> [DATA TO PROCESS]

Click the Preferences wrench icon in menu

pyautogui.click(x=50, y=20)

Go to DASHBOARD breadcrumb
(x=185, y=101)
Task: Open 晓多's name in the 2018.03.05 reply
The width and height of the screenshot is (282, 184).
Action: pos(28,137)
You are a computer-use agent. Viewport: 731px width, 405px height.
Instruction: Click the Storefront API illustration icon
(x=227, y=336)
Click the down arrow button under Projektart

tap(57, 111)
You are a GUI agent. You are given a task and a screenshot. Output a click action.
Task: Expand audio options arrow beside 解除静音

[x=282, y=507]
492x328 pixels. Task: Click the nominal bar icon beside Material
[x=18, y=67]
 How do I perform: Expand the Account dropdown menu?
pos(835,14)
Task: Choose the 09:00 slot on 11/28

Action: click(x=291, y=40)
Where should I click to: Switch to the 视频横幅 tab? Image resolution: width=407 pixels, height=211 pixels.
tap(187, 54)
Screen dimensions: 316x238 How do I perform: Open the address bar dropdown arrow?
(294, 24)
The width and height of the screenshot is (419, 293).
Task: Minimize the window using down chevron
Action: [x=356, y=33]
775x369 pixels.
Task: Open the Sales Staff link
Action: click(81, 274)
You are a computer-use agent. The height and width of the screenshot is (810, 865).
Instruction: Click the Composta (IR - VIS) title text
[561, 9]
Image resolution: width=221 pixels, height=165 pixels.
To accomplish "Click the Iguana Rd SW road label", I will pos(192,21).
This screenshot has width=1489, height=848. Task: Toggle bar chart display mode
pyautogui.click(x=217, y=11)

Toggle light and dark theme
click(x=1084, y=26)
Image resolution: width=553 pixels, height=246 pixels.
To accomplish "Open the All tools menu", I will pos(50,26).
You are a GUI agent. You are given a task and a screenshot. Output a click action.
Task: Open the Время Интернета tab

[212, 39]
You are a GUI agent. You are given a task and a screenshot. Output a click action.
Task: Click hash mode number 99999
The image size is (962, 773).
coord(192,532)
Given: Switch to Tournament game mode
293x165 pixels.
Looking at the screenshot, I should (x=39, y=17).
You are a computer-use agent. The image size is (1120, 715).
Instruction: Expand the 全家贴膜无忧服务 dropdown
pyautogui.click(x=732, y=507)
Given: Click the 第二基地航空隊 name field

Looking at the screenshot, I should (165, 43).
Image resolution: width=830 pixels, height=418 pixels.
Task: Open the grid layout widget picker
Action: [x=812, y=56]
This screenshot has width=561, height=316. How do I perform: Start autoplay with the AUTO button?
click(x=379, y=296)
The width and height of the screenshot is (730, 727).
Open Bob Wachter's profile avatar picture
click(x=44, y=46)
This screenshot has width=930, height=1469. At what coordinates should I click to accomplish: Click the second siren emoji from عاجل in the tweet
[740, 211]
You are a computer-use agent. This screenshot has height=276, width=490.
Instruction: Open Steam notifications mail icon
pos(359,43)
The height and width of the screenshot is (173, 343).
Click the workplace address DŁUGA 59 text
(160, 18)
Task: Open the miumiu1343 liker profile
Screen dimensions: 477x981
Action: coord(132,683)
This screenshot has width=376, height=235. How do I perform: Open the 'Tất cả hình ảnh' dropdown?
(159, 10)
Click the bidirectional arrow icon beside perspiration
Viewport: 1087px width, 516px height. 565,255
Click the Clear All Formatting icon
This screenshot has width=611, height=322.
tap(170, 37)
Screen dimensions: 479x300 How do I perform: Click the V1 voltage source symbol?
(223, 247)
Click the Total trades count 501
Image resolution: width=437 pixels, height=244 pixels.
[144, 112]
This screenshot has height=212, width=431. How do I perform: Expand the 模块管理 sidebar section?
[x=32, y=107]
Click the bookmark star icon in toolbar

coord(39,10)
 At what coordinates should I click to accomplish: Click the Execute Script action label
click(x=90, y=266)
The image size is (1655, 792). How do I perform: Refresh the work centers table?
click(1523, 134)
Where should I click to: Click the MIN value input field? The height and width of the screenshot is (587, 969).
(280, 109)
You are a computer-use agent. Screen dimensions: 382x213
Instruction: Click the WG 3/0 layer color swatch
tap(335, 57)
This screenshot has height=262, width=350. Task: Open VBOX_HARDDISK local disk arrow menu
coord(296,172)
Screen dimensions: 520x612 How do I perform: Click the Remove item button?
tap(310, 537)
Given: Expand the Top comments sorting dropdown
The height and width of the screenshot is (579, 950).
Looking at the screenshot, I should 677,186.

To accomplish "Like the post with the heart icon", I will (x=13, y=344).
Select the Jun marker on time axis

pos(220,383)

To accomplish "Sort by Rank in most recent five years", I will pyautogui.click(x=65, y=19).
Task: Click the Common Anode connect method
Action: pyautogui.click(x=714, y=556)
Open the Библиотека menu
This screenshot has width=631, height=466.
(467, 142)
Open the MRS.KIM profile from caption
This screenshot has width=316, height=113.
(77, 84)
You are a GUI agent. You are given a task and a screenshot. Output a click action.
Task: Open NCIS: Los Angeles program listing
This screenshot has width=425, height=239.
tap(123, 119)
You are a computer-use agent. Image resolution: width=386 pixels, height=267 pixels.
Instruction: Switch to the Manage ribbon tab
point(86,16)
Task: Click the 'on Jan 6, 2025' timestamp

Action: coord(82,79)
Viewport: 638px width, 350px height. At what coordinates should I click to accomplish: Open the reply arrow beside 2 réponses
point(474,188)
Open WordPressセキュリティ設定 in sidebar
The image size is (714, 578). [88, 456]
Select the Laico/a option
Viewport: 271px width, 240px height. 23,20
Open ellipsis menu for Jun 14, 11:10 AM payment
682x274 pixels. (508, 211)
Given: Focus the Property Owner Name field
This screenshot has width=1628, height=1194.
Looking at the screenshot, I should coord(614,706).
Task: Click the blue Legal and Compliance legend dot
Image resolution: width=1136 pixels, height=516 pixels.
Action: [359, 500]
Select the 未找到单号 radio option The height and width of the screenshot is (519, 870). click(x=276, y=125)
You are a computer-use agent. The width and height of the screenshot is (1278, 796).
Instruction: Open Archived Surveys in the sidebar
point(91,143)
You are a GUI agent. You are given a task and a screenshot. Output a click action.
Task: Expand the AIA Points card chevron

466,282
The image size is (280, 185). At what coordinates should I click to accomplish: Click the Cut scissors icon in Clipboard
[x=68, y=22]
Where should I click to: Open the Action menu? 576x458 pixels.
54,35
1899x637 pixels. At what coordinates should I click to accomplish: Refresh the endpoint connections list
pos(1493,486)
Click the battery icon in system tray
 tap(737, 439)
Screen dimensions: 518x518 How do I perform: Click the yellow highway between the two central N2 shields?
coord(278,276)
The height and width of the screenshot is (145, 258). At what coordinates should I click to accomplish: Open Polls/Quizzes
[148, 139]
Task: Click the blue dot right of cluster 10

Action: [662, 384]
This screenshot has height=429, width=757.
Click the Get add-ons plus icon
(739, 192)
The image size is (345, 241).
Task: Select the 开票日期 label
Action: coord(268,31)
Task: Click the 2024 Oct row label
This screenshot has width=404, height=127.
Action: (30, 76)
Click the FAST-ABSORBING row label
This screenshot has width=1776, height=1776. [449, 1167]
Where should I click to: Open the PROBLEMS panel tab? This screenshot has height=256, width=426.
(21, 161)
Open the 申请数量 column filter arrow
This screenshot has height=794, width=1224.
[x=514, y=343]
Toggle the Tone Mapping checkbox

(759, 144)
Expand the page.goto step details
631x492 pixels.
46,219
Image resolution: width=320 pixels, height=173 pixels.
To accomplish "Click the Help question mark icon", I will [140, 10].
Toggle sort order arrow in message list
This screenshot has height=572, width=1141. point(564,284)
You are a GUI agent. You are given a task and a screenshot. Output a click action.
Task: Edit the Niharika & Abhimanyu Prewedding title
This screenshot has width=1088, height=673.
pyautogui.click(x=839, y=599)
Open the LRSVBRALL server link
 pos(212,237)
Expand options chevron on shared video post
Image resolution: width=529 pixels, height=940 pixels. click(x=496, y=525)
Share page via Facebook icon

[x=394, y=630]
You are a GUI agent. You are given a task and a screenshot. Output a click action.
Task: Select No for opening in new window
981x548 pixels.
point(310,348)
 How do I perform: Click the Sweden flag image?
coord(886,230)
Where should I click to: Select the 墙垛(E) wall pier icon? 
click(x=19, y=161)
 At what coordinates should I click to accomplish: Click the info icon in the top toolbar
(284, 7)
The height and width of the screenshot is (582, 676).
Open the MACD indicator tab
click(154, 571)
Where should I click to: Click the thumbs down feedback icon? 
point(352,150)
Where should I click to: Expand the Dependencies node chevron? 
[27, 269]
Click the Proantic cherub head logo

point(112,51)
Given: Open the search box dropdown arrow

> [EXERCISE REQUIREMENTS] Up to and including the line with "You are a computer-use agent. The height", restate the records above word for word from the very first line.

> [SOLUTION]
Click the Preferences wrench icon in menu

pyautogui.click(x=50, y=20)

Go to DASHBOARD breadcrumb
(x=185, y=101)
Task: Open 晓多's name in the 2018.03.05 reply
The width and height of the screenshot is (282, 184).
Action: pos(28,137)
You are a computer-use agent. Viewport: 731px width, 405px height.
Instruction: Click the Storefront API illustration icon
(x=227, y=336)
Click the down arrow button under Projektart

tap(57, 111)
You are a GUI agent. You are given a task and a screenshot. Output a click action.
Task: Expand audio options arrow beside 解除静音

[x=282, y=507]
492x328 pixels. Task: Click the nominal bar icon beside Material
[x=18, y=67]
 How do I perform: Expand the Account dropdown menu?
pos(835,14)
Task: Choose the 09:00 slot on 11/28

Action: click(x=291, y=40)
Where should I click to: Switch to the 视频横幅 tab? Image resolution: width=407 pixels, height=211 pixels.
tap(187, 54)
Screen dimensions: 316x238 How do I perform: Open the address bar dropdown arrow?
(294, 24)
The width and height of the screenshot is (419, 293).
Task: Minimize the window using down chevron
Action: [x=356, y=33]
775x369 pixels.
Task: Open the Sales Staff link
Action: click(81, 274)
You are a computer-use agent. The height and width of the screenshot is (810, 865).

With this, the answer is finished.